Squam Lake was originally called Keeseenunknipee, which meant "the goose lake in the highlands". The white settlers that followed shortened the name to "Casumpa", "Kusumpy" and/or "Kesumpe" around 1779. In the early 19th century, the lake was given another Abenaki name, Asquam, which means "water". Finally, in the early 20th century, Asquam was shortened to its present version, Squam.

Squam Lake is much less commercialized than its neighbor Lake Winnipesaukee, which has waterfront attractions in Meredith, Weirs Beach, and other locations. Unlike the numerous businesses dotting the shores of Winnipesaukee, only a few are present on Squam, and none of them are located on Squam itself (there is an ice cream shop, a general store/marketplace, a restaurant, two marinas, and multiple gas stations on Little Squam). The Squam Lakes Association maintains four boat-launching sites on the lake.

The 1981 film On Golden Pond was filmed in the town of Center Harbor on Squam Lake. There are two tour boat services on the lake, both based in Holderness. One is Experience Squam, a private charter, and the other is the Squam Lakes Natural Science Center. Both services show filming locations and items of natural significance.
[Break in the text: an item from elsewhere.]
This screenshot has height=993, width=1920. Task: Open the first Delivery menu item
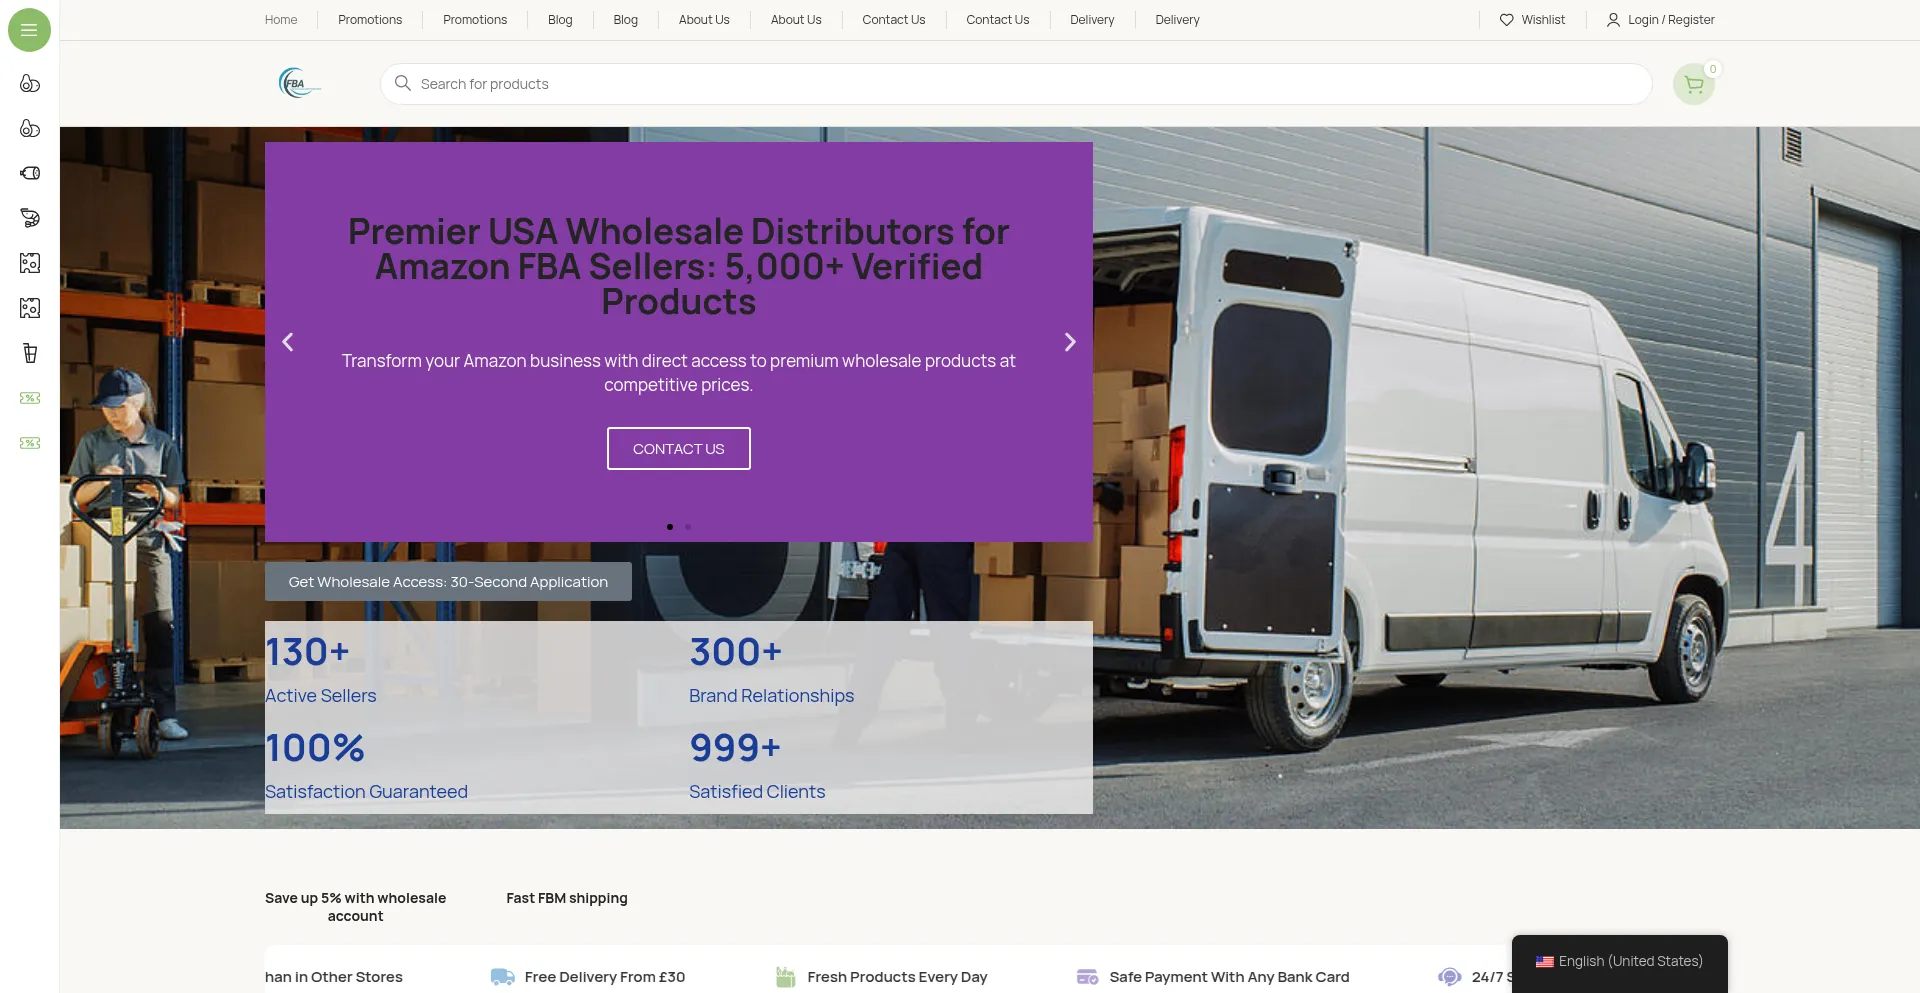[1092, 20]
Squam Lake is a nesting site for common loons and is a good place to see them in breeding plumage during the summer months. Bald eagles and great blue herons are also known to nest on the lake.

The lake is classified as a cold- and warmwater fishery, with observed species including rainbow trout, landlocked salmon, lake trout, lake whitefish, smallmouth and largemouth bass, chain pickerel, horned pout, and white perch.

==Islands==
Squam Lake has about 30 named islands and numerous smaller, unnamed islets. The named islands are:

- Basin Island
- Birch Island
- Bowman Island
- Carnes Island
- Chocorua (Church) Island
- Duck Island
- Great Island
- Groton Island
- High Haith (at 243 acres, the largest island, but only separated from mainland by narrow ditch bridged by road)
- Hoag Island
- Hubble Island
- Kate Island
- Kent Island
- Kimball Island
- Laurel Island
- Little Loon Island (nesting site to bald eagles in 2003, 2005, 2006, 2012)
- Long Island
- Loon Island
- Merrill Island
- Mink Island
- Mooney (or Moon) Island
- Mouse Island
- Otter Island
- Perch Island
- Potato Island
- Sheep Island
- Three Sisters (three separate islands)
- Utopia Island
- Yard Island

== Events ==
On June 26, 1932, while vacationing on Squam Lake, astronomer Adelaide Ames was taking a canoe tour with a friend on the lake when the boat capsized. She was presumed to have drowned and her body was found after a ten-day search on July 5, 1932. She died at the age of 32.